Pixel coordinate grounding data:
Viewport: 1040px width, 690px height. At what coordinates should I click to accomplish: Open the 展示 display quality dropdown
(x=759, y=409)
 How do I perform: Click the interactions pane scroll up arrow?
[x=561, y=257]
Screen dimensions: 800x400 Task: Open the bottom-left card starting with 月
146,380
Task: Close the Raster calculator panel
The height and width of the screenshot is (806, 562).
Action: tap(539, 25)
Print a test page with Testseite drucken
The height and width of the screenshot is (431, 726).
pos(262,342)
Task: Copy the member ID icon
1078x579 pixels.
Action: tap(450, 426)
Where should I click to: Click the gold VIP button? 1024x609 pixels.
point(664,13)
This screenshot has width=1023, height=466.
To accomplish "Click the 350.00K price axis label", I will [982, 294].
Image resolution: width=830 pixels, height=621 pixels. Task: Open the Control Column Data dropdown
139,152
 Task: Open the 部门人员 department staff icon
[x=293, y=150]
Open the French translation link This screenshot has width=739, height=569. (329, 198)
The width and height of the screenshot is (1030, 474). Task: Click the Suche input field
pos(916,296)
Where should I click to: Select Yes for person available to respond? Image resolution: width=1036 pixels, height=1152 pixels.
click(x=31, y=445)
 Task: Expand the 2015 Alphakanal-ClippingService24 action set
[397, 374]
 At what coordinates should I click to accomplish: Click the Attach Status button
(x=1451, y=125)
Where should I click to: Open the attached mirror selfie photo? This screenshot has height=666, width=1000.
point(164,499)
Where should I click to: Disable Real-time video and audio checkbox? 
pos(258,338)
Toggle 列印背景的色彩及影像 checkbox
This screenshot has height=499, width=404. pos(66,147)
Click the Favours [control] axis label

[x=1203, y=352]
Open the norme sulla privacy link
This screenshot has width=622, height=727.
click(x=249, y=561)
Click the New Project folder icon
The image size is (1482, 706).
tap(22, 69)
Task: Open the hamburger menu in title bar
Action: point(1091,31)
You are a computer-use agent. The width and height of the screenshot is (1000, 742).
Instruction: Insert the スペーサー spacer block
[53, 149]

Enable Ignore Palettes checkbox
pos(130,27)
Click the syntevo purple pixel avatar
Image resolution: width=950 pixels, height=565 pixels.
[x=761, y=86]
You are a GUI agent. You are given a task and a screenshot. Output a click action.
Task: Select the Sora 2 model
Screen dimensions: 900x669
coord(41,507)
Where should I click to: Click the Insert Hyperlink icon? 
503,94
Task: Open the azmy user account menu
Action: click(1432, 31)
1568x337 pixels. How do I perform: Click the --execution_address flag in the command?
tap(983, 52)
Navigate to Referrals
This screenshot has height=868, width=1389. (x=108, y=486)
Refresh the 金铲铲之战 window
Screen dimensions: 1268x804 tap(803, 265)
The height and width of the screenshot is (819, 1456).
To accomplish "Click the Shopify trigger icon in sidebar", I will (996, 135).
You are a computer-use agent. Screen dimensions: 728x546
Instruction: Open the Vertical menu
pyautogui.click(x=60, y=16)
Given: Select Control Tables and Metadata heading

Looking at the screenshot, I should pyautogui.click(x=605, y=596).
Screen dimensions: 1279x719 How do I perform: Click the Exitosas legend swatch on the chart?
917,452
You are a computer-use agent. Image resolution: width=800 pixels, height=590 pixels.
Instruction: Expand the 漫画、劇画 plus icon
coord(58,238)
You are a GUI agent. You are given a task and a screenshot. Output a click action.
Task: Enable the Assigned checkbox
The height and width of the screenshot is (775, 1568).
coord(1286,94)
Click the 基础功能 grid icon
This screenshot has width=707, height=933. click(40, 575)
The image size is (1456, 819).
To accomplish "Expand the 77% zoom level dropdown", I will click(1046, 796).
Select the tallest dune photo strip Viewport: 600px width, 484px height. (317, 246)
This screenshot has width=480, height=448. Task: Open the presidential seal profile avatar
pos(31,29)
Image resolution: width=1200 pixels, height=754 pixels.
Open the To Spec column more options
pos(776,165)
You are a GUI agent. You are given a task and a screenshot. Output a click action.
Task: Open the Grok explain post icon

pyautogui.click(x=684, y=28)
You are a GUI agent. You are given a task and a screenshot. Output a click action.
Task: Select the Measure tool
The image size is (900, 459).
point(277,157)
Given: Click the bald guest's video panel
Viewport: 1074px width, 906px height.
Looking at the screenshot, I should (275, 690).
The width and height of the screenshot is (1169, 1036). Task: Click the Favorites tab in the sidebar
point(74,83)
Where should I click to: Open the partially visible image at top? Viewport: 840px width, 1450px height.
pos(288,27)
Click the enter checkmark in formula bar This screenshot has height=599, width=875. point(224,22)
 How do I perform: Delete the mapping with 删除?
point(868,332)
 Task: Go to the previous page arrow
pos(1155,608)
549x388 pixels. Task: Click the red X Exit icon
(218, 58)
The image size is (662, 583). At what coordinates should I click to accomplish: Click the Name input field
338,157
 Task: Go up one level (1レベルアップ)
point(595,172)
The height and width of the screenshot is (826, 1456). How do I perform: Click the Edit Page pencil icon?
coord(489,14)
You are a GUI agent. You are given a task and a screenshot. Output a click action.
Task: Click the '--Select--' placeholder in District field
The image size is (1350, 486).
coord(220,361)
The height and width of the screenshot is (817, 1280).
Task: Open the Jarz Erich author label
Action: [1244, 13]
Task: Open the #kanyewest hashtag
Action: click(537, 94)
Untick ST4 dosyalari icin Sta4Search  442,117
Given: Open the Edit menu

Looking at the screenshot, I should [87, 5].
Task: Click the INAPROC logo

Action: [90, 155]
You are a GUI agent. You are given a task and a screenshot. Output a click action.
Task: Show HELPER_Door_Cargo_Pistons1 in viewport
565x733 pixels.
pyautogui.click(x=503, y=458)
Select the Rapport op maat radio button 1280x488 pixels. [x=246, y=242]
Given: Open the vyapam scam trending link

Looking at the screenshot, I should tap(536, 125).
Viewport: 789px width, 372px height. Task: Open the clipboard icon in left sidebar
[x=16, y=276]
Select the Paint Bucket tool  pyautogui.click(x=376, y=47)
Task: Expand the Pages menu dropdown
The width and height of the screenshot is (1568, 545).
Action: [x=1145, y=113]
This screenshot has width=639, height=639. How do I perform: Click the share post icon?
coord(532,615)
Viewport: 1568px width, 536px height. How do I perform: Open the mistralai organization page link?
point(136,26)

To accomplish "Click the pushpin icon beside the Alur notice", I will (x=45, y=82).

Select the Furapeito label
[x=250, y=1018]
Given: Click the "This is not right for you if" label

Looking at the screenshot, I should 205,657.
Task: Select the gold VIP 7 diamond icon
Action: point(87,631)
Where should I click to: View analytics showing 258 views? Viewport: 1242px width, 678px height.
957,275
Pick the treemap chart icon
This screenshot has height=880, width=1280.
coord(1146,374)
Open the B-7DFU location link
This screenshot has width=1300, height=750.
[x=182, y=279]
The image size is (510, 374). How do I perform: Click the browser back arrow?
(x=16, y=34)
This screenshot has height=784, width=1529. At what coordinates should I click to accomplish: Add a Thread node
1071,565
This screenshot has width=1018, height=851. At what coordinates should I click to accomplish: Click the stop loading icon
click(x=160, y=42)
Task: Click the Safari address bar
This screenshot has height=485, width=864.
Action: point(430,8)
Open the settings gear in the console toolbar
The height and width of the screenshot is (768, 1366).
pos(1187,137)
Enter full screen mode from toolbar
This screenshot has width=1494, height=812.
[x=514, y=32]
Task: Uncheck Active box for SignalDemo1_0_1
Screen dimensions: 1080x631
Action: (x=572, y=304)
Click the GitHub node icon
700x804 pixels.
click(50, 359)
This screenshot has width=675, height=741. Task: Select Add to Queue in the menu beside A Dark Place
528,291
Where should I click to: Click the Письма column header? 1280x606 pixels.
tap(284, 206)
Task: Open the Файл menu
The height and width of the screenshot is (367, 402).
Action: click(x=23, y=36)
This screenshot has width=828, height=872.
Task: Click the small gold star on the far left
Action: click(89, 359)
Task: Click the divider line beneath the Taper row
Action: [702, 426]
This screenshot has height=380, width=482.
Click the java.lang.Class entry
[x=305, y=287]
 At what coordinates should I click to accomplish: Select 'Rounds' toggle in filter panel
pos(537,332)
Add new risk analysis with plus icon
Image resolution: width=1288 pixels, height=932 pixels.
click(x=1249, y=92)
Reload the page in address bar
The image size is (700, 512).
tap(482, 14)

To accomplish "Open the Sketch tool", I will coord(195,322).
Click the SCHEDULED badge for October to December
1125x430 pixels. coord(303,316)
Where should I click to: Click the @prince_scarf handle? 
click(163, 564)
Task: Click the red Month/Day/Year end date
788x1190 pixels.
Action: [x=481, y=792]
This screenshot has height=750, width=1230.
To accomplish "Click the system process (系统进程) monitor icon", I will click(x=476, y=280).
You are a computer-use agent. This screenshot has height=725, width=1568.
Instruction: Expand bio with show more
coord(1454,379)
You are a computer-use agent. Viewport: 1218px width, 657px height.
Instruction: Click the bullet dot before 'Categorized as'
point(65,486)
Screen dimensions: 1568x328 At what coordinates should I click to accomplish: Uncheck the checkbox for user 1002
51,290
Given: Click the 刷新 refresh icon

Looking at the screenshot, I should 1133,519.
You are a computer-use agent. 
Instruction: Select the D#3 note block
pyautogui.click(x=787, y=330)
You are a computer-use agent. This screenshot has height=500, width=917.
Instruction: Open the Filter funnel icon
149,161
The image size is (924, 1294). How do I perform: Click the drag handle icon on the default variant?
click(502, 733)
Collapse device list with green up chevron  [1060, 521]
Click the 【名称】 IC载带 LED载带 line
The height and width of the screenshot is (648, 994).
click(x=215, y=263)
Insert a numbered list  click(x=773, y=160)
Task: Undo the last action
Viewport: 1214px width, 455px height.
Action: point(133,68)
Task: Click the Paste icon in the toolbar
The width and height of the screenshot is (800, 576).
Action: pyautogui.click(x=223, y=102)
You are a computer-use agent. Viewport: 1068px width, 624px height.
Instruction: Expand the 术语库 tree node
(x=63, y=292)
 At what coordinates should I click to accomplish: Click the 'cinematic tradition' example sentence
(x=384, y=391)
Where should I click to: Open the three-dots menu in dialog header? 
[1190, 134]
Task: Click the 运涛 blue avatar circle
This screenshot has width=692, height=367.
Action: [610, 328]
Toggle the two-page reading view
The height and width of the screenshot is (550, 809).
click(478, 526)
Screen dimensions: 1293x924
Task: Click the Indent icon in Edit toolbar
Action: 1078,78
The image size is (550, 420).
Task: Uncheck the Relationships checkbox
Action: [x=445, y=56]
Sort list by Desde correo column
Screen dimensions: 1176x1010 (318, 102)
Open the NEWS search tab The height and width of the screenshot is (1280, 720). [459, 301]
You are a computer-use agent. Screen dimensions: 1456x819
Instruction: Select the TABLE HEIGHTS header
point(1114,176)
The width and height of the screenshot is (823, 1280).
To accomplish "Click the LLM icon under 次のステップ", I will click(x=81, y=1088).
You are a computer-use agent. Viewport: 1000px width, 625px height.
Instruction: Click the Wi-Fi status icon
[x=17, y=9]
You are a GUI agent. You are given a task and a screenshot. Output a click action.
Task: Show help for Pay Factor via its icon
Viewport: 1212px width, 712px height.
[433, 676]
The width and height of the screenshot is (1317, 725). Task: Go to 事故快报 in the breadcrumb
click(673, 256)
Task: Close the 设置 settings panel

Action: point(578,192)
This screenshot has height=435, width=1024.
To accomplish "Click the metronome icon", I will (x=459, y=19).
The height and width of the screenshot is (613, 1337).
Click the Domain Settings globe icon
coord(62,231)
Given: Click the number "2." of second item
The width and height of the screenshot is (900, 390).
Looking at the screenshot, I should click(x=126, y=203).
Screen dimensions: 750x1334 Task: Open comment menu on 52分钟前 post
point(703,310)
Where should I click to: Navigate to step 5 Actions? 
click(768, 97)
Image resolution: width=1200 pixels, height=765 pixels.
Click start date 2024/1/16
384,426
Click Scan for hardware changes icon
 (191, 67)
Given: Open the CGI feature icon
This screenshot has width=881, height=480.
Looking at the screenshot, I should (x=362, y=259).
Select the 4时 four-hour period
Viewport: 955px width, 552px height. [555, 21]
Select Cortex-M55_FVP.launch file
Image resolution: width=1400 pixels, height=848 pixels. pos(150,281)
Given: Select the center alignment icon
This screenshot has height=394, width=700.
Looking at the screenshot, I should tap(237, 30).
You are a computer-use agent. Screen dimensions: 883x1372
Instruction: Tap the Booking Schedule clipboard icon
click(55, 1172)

» Exercise requirements
Up to and including the line that contains "Task: Copy the member ID icon", restate word for word every line of the entries, starting from the first.

» Answer to this problem
Viewport: 1040px width, 690px height. At what coordinates should I click to accomplish: Open the 展示 display quality dropdown
(x=759, y=409)
 How do I perform: Click the interactions pane scroll up arrow?
[x=561, y=257]
Screen dimensions: 800x400 Task: Open the bottom-left card starting with 月
146,380
Task: Close the Raster calculator panel
The height and width of the screenshot is (806, 562).
Action: tap(539, 25)
Print a test page with Testseite drucken
The height and width of the screenshot is (431, 726).
pos(262,342)
Task: Copy the member ID icon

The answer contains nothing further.